ТЕКСТ ДЛЯ ЧТЕНИЯ —

▽

Это говорит о Бальзаке Ипполит Тэн, а теперь сравним его текст с чуть более пространным размышлением Цвейга: «Бальзаку было известно все: судебные процессы, битвы, биржевые маневры, спекуляции с недвижимостью, тайны химии, секреты производства парфюмеров, особенности мастерства живописцев, споры богословов, работа в редакции газеты, ложь театральной и политической сцены… Он верил в теории Месмера о магнетической передаче воли одного человека другому, связывал эти взгляды с мистическим одухотворением Сведенборга, и все свои еще не законченные, не сгустившиеся до состояния теорем дилетантские рассуждения он собрал воедино в учении своего любимца Луи Ламбера».

Но еще более бросающимся в глаза покажется второй пример. Обнаружив в «Критических опытах»138 объяснение роли денег, роли финансов (махинаций, спекуляций, операций), великолепно описанных Бальзаком, Цвейг осторожно дополнит и разовьет мысли своего литературного учителя Тэна: «Он излагал спекуляции, экономию, покупки, продажи, контракты, коммерческие приключения, промышленные открытия, комбинации и ажиотаж. Он изображал адвокатов, сыщиков, банкиров; он всюду ввел гражданский кодекс и векселя. Коммерческие дела он сделал поэтическими. Он описывал турниры в роде турниров античных героев, но на этот раз около наследства или приданого, среди законников вместо солдат»139.

Сравним с написанным у Цвейга: «Деньги непрерывно циркулируют в его романах. Он описывает не только возникновение, рост и крушение огромных состояний, но и неистовый азарт биржи и великие битвы, в которых затрачивается не меньше энергии, чем под Лейпцигом и Ватерлоо; не только выводит двадцать видов стяжателей – стяжателей из скупости, ненависти, страсти к расточительству, тщеславия и тех, кто любит деньги ради самих денег, и тех, кто любит в них символ власти, и тех, кому они служат лишь средством для достижения своих целей, – кроме всего этого, Бальзак первым дерзнул показать на тысячах примеров, как деньги просачиваются и в области самых благородных, утонченных, самых идеальных, бескорыстных чувств… Он подсчитывает траты расточителей, проценты ростовщиков, прибыли купцов, долги франтов, взятки политиканов. Денежные суммы становятся отражением нарастающей тревоги, показателями барометрического давления, возвещающего о приближающейся катастрофе. Деньги стали тем вещественным осадком, который скрыт на дне любого честолюбия, они проникают во все чувства, и поэтому Бальзак – патолог общественной жизни, – для того чтобы изучить, как наступают переломы в состоянии больного организма, должен был произвести микроскопическое исследование его крови и установить, сколько в ней содержится денег».

△

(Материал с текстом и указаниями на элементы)
▽

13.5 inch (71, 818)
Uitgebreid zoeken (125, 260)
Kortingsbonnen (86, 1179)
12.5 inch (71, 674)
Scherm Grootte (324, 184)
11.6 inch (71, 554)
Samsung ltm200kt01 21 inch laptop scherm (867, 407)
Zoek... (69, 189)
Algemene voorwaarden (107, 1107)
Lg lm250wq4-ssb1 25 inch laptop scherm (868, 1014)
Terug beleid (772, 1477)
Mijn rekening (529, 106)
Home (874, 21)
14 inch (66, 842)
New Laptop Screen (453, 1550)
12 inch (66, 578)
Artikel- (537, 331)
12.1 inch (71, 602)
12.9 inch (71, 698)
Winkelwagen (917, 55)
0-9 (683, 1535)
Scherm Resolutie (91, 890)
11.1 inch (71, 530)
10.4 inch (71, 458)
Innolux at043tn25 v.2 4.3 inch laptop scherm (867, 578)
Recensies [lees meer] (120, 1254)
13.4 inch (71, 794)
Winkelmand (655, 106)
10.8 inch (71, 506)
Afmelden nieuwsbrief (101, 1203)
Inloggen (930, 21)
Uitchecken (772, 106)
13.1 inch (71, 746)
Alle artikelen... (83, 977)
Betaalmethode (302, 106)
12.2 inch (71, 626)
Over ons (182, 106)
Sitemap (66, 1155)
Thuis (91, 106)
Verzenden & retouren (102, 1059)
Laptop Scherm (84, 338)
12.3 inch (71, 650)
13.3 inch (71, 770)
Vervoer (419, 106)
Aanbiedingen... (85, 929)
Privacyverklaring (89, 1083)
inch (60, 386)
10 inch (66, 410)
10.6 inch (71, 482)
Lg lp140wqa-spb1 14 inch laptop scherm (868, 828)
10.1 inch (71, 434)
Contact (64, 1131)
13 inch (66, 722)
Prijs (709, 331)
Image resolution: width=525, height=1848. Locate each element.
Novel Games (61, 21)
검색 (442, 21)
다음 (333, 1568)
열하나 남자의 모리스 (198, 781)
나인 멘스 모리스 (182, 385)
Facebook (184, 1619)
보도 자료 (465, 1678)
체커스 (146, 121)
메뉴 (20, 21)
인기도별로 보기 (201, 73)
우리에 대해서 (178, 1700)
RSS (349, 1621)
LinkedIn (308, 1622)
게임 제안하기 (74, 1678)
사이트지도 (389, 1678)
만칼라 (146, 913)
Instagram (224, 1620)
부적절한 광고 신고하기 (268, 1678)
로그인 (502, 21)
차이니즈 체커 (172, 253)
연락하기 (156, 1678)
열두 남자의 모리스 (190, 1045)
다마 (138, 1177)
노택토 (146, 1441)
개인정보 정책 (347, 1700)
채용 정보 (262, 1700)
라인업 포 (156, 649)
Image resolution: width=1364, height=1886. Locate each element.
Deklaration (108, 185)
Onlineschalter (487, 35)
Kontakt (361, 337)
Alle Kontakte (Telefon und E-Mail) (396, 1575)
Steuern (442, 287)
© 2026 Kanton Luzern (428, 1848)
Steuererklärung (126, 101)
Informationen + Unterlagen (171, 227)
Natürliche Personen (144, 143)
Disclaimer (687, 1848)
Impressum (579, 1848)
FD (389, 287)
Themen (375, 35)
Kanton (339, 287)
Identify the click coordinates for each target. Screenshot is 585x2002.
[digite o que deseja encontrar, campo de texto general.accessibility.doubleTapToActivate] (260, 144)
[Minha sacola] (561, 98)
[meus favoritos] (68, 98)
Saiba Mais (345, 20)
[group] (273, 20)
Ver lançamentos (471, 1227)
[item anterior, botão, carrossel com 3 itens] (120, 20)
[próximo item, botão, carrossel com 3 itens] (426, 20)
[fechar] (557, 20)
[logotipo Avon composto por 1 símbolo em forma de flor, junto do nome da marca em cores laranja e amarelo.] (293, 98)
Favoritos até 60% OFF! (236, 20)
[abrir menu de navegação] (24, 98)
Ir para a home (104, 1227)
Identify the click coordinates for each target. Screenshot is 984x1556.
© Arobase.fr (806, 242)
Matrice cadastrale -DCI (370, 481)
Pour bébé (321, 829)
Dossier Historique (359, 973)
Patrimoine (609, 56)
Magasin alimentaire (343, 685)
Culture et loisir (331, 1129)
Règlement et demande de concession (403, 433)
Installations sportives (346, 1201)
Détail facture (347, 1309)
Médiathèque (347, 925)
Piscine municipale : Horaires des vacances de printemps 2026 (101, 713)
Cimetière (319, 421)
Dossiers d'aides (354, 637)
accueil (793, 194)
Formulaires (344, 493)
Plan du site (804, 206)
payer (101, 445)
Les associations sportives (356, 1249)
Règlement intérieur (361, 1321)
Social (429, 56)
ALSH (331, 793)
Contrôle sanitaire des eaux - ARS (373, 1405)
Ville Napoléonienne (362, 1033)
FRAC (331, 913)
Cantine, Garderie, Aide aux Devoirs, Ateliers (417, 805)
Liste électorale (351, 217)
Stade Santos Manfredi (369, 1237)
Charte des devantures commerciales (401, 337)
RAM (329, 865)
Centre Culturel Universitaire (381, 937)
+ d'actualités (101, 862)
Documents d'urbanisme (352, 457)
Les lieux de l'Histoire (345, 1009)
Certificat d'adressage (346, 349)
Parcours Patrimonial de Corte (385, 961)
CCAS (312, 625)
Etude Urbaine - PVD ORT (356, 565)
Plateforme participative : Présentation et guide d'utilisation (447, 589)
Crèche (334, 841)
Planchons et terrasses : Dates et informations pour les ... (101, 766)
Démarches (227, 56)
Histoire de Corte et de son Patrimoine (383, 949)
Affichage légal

△

ЗАДАНИЕ A — Изложите в двух предложениях главное содержание фрагмента о Тэне и Цвейге, писавших о Бальзаке.
ЗАДАНИЕ B —
Ответьте на вопросы по фрагменту о Бальзаке:
(i) С чем, по словам Цвейга, Бальзак связывал теории Месмера?
(ii) Кого, согласно цитате из «Критических опытов», изображал Бальзак?
(iii) С какими сражениями Цвейг сравнивает битвы, описанные Бальзаком?
ЗАДАНИЕ C — Напишите следующий абзац фрагмента о том, как Цвейг вслед за Тэном писал о Бальзаке.

ОТВЕТ A — Автор сопоставляет суждения Ипполита Тэна о Бальзаке с более пространными рассуждениями Цвейга о всеобъемлющих знаниях писателя. Особенно заметно это в теме денег: Тэн отмечал, что Бальзак сделал коммерческие дела поэтическими, а Цвейг, развивая мысли своего литературного учителя, показывает, как деньги у Бальзака непрерывно циркулируют и проникают во все чувства.

ОТВЕТ B —
(i) С мистическим одухотворением Сведенборга.
(ii) Адвокатов, сыщиков, банкиров.
(iii) С битвами под Лейпцигом и Ватерлоо.

ОТВЕТ C —
* * *

В тот же период140 в своих парижских мастерских, которых у него на тот момент было шесть, каждый день работал скульптор Огюст Роден. В одной он выполнял государственные заказы, в другой воплощал собственные идеи и замыслы, о третьей на Итальянском бульваре знали только возлюбленные и натурщицы; в четвертой, на вилле Брийан, гений появлялся редко. В основном там работали над созданием копий его ученики и последователи. Зато в отеле «Бирон», где сегодня располагается главный музей Родена, скульптор арендовал две просторные светлые комнаты, куда успел перевезти наиболее значительные коллекции и рисунки.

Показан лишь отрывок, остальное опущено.